Ее молчание длилось три дня. Наконец София не выдержала и первой заговорила с матерью.
— Ага, значит ты волнуешься, умираешь от любопытства? — спросила Иоганна.
— Да! Но я догадываюсь, о чем говорится в письмах, полученных тобой.
— Ну и о чем же?
Вместо того чтобы прямо сказать то, что она думала, София решила слукавить.
— Я попробую предсказать, — объявила она, подражая женщине, которую они обе знали.
Эта женщина утверждала, что может угадать имя возлюбленного любой девушки по тому, как та пишет свое собственное имя.
— Посмотрим, как это у тебя получится.
София, взяв перо и бумагу, составила изощренный акростих, воспользовавшись буквами, из которых состояло ее собственное имя. В нем предсказывалось, что она выйдет замуж за Карла Ульриха, который при крещении в православную веру был наречен Петром.
Иоганна уставилась в недоумении на свою дочь, быстро пришла в себя и рассмеялась:
— Ах ты, маленькая лиса. Но больше ты ничего не узнаешь.
Позднее Иоганна объяснила, что догадка Софии оказалась верной. В письме говорилось об этом браке, но у нее и у Христиана Августа возникли некоторые сомнения. Граф Брюммер пригласил Иоганну и Софию в Петербург.
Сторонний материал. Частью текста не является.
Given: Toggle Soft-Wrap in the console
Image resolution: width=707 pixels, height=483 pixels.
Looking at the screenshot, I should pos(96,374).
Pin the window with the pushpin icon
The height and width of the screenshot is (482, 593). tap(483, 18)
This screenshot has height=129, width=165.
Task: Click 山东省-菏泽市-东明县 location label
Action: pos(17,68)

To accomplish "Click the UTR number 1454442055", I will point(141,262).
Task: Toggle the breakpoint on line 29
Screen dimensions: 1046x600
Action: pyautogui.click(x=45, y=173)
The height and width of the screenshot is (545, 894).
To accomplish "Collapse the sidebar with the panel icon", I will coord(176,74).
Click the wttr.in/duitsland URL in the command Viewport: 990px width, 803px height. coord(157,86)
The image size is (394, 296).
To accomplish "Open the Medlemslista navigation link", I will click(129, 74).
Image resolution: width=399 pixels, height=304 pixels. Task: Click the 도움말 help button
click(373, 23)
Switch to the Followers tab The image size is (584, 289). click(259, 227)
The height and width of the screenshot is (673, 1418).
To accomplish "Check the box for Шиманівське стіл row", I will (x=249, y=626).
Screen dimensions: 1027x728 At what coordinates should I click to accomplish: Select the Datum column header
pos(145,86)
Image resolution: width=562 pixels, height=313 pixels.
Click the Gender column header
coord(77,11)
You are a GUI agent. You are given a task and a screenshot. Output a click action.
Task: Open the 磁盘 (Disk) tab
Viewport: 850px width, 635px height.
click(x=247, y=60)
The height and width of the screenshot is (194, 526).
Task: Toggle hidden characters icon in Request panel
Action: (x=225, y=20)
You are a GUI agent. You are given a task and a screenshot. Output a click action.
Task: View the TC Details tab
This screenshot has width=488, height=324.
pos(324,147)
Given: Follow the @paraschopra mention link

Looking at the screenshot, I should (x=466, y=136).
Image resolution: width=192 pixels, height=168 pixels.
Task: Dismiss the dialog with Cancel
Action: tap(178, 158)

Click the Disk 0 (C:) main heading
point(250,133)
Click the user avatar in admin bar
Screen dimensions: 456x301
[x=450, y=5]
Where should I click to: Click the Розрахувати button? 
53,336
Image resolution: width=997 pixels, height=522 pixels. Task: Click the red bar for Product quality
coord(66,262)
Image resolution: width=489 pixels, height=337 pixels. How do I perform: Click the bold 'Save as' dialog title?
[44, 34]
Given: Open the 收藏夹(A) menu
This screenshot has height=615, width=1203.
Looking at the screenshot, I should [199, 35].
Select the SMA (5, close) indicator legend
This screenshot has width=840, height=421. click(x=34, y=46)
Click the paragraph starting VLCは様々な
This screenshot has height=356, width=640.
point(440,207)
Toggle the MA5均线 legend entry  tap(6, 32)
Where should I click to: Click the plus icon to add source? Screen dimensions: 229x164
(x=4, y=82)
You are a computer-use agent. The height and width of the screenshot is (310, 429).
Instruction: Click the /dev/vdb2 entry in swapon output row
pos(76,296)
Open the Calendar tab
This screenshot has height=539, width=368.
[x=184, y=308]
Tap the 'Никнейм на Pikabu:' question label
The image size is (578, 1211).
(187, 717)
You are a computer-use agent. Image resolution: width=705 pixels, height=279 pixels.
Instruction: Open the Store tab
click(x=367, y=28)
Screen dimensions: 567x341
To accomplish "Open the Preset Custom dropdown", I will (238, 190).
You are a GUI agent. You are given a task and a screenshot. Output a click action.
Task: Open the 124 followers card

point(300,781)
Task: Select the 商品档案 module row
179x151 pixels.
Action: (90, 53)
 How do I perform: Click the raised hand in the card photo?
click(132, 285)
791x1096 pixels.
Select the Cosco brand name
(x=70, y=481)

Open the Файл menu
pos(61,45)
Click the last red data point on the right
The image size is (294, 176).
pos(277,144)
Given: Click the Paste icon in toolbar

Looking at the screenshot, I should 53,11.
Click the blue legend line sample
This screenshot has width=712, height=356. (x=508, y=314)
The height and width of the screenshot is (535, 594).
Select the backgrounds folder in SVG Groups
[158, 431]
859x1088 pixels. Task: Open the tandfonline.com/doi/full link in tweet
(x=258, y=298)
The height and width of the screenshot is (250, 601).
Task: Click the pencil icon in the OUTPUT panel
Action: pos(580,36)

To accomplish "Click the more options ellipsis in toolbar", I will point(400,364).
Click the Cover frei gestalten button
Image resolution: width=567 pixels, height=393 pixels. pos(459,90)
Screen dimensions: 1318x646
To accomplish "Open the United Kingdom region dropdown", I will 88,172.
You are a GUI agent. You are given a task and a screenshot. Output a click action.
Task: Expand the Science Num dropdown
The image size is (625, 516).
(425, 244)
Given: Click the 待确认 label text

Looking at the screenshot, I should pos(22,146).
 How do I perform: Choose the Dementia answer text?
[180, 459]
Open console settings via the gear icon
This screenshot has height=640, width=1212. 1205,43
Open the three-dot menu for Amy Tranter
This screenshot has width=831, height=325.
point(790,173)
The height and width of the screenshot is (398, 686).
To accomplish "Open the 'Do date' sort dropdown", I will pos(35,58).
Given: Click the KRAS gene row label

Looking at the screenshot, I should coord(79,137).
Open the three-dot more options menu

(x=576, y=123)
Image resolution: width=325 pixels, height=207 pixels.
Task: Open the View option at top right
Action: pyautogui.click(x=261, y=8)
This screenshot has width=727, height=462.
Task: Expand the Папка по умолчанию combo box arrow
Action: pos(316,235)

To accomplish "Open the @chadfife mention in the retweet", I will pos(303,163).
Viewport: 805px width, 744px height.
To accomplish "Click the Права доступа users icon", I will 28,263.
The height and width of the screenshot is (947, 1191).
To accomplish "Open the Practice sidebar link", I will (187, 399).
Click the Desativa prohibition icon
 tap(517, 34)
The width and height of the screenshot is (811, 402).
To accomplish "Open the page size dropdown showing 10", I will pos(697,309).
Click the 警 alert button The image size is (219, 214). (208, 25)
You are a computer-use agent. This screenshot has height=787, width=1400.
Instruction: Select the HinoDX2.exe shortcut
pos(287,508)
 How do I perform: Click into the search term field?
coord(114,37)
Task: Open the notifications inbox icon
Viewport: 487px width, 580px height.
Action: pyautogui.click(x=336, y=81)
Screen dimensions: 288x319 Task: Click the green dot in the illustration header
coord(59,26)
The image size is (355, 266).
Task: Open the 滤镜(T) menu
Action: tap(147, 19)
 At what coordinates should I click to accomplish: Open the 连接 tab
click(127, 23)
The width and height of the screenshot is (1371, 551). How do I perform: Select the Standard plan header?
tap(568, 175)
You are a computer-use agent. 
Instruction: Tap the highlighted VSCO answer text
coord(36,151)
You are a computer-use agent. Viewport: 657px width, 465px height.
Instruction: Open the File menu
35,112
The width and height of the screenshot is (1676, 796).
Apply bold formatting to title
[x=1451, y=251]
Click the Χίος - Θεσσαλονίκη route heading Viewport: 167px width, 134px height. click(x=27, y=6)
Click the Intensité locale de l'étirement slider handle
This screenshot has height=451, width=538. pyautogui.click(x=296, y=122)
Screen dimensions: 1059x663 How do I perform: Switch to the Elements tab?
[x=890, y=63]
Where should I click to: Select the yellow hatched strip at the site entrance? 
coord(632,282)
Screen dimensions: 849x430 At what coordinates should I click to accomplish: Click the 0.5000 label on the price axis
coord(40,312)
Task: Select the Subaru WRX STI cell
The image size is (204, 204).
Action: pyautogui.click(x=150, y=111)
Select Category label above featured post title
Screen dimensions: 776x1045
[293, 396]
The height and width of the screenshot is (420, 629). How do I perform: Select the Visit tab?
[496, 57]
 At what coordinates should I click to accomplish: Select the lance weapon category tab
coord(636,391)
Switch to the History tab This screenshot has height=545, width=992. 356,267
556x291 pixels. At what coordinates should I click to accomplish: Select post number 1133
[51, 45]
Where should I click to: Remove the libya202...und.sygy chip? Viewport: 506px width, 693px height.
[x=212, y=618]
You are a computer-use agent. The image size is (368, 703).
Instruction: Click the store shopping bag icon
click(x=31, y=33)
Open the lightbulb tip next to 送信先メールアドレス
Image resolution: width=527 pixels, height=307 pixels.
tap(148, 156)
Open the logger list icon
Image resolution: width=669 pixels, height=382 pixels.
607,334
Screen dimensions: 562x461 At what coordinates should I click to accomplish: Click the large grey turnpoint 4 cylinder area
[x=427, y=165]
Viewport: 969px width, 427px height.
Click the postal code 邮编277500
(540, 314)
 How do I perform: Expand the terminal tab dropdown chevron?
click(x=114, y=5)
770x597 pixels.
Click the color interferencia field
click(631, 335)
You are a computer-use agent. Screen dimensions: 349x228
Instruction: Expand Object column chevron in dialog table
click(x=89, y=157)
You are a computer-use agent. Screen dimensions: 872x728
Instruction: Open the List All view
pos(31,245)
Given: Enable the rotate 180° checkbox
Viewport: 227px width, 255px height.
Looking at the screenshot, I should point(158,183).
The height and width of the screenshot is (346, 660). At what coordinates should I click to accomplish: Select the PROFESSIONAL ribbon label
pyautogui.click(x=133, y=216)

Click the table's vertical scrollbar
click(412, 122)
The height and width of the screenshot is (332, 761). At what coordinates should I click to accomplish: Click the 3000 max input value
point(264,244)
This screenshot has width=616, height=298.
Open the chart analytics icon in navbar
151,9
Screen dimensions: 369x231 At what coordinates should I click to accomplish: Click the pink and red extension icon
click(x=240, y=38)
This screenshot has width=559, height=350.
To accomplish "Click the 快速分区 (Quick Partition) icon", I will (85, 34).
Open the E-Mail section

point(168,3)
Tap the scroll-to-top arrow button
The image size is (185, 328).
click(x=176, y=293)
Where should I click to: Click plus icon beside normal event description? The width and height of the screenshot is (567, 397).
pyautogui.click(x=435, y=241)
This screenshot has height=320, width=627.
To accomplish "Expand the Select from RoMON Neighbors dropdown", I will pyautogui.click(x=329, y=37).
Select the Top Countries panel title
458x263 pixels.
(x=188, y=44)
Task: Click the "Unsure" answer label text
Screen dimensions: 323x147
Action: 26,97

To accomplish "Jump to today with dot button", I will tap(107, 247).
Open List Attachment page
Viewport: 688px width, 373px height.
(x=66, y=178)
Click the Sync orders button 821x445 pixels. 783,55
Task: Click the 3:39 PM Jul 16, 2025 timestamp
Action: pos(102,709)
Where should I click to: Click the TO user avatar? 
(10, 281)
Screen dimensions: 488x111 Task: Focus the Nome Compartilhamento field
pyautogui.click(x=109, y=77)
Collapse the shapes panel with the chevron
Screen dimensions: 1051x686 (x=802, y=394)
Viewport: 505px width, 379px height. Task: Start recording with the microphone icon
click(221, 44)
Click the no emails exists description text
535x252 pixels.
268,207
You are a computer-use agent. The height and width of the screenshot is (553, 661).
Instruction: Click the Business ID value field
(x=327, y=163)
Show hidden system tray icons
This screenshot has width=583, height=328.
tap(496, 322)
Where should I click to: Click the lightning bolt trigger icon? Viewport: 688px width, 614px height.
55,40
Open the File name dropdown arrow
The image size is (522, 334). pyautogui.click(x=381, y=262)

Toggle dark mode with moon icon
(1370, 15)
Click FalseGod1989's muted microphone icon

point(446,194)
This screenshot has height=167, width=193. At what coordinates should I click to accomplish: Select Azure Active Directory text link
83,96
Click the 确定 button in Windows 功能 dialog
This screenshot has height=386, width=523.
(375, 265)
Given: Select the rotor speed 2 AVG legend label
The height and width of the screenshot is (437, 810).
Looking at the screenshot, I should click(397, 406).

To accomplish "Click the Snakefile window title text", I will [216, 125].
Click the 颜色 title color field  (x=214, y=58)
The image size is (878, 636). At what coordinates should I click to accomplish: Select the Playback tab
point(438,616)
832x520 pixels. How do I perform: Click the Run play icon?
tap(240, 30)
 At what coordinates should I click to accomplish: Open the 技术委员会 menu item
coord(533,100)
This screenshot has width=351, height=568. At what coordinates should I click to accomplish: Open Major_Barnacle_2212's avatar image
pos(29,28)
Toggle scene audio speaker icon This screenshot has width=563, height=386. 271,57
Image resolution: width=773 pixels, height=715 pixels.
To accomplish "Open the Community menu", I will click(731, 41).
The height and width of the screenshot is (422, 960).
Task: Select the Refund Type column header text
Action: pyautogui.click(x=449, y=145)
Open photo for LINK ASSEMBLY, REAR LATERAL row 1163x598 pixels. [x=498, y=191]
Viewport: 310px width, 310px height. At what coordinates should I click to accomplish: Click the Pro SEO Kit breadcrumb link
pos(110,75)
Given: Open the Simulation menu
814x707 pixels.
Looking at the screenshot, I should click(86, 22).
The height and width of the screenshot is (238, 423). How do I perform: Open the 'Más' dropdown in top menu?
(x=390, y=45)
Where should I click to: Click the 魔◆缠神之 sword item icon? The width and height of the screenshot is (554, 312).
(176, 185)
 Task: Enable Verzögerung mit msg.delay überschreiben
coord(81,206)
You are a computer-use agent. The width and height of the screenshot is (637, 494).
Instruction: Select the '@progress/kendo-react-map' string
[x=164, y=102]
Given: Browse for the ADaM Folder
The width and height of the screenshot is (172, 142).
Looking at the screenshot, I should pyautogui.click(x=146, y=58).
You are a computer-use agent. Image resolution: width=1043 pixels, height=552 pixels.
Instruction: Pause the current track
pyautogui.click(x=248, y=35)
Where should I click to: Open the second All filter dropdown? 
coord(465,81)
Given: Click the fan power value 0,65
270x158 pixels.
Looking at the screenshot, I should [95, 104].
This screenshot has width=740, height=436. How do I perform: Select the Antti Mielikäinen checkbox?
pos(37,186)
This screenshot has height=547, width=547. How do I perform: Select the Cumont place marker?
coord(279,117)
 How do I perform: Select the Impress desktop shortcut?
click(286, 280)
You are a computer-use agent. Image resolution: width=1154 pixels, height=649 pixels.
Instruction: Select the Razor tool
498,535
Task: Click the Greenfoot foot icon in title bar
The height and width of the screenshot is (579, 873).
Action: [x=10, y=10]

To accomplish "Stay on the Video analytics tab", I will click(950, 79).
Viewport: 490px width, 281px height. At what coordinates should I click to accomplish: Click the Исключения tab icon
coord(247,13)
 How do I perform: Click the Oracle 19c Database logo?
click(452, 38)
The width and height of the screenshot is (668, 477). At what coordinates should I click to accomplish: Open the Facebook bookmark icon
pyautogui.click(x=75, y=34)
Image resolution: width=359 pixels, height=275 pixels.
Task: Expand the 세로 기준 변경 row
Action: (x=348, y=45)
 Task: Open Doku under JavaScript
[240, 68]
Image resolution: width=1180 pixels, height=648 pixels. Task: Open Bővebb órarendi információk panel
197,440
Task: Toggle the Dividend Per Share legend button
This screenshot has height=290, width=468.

Им предстояло совершить долгое, утомительное путешествие длиною почти в тысячу миль. «Россия находится слишком далеко, — думал Христиан Август, — и такая поездка связана с большим риском». Обоим родителям не хотелось обрекать Софию на жизнь в невероятно далеком городе — и они уже собирались ответить Брюммеру отказом. В этот момент София потребовала сообщить ей о содержании писем.
— Что ты думаешь? — спросила ее Иоганна.
— Раз уж тебе это не нравится, значит, для меня желать этого будет предосудительным.
— Похоже, ты не находишь эту идею скверной?
Мысль об этом не отталкивала, а наоборот, пьянила радостным возбуждением. София была честолюбива, она не забывала предсказание о трех коронах, которые ей суждено носить. Однако перед выбором — ехать или не ехать в Россию — она опешила. Когда до нее дошло, что согласившись выйти замуж за кузена, она, возможно, больше никогда не увидит своих родителей, ей стало не по себе, и она заплакала. Она испытывала глубокую, нежную привязанность к отцу, а мысль о том, что придется оставить его, и, быть может, навсегда, была ей невыносима. В разговор вступил Христиан Август, который поцеловал дочь и сказал, что он и не думал настаивать на ее отъезде в Россию. Иоганна должна ехать туда одна, сказал он, и лично поблагодарить императрицу Елизавету за все, что та сделала для Гольштейн-Готторпской династии. Если Софии хочется ехать, пусть едет, но ее нельзя принуждать остаться там и выходить замуж за Карла Ульриха, а точнее, за великого князя Петра, как он теперь назывался. Она имела полное право вернуться домой, где всегда встретит радушный прием.
«Я растворилась в слезах, — писала София в своих мемуарах. — Это был один из самых трогательных и волнующих моментов в моей жизни: Во мне бушевали тысячи различных чувств: благодарность отцу за его великодушие, страх огорчить его, привычка слепо повиноваться ему, нежная привязанность, которую я всегда к нему чувствовала, уважение, которого он всегда заслуживал — и действительно, ни один человек не имел больше заслуг, его шаги направляла добродетель чистейшей пробы».